Every student who is in VET commercial cookery has the opportunity to do the Murray River Culinary Challenge. So, the menus are embedded into the curriculum. The trainers use the menus in a normal school format. So, in a normal cooking class that they would do. Each student at that level cooks off individually. So, each student presents their skill based menu for the judges on that day. Students will then be chosen as the high scorers within that school. So, that school pair joins up and there is a team from the school that then goes onto a regional challenge. The regional challenge involves all schools in that region and a pair from each of those schools. So, they become the regional teams, and they then cook off together. And the winner of that particular region will then go on to join the four teams from the other regions and become the team's player for the grand final.
*Speaker 3 – Rick Smollenaars, Industry Trainer, Bendigo TAFE. Includes vision of judging*
When the students compete at the Murray River Challenge, over the different levels, basically as they step up to regional then to the grand final, those levels replicate industry cooking. Where they're actually serving meals to the customers, so when they're putting a plate out for the judges today during the competition, it pretty much is like when they're actually putting meals out for a customer. They have to be spot on because we're going to be critiqued.
*Speaker 4 – Chris Eeles, Principal Echuca College. Includes kitchen scenes*
The destination outcomes for our students are pretty strong through the Vocational Education and Training program in schools, particularly the culinary challenge students in the Hospitality area. What the students experience here, they can actually see down the street. Many of the facilitators of the programs actually work in the local community - they know the kids. And at every opportunity in the schools to participate in the program here, they can see their trade, and they know the people and can get their part time jobs there and hopefully their careers. So, they're living and breathing the VET subjects that they're doing here at school.

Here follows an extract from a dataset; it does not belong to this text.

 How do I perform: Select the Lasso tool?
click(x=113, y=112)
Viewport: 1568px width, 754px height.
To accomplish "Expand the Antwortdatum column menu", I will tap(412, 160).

I feel like I get a lot of basic knowledge skills so when I do go into TAFE when I’ve graduated, it's really going to help me set up and everything. So, I'll have my basic knowledge and then I'll be able to improve from there.
Doing this course and the competition will give me the skills that I need to maybe progress into becoming a chef and give me an idea of what I'm going to be doing in the cheffing industry if I decide to follow through with it.
Well this whole experience has helped me clarify what areas I want to go into when I leave. So, I was never considering patisserie until last year, when I started to do it and then because of that, I've now been more invested in learning about patisserie.
Because the challenge introduces them to chefs it gives them a foot in the door for structured work placement and most of them are taking that up and make good use of it. But locally we've got quite a lot of the apprentice chefs going into our local venues, who have come through this challenge and gained that experience and got that foot the door by meeting the chefs.
*Speaker 6 – George Santos, General Manager Marketing Moama Bowling club*
In a business like ours we're always relying on having local talent and if you can retain the talent in the area all the better for us. The kids know, a lot of the time, where the ingredients come from, especially if it’s locally produced and it's good to get the knowledge that comes from knowing your product and using it locally. It becomes a very special thing, that knowledge that's derived from the experience.
…the winner is Rochester! (applause)
We have a real sense that the Murray River Culinary Challenge is a showcase event. Because it showcases the relationships with industry, and it showcases how you can have that relationship extend right down to interact with the students and build those relationships for them with people who work in the industry. To see the diversity of careers that are out there and the wealth of opportunities that are there for young people.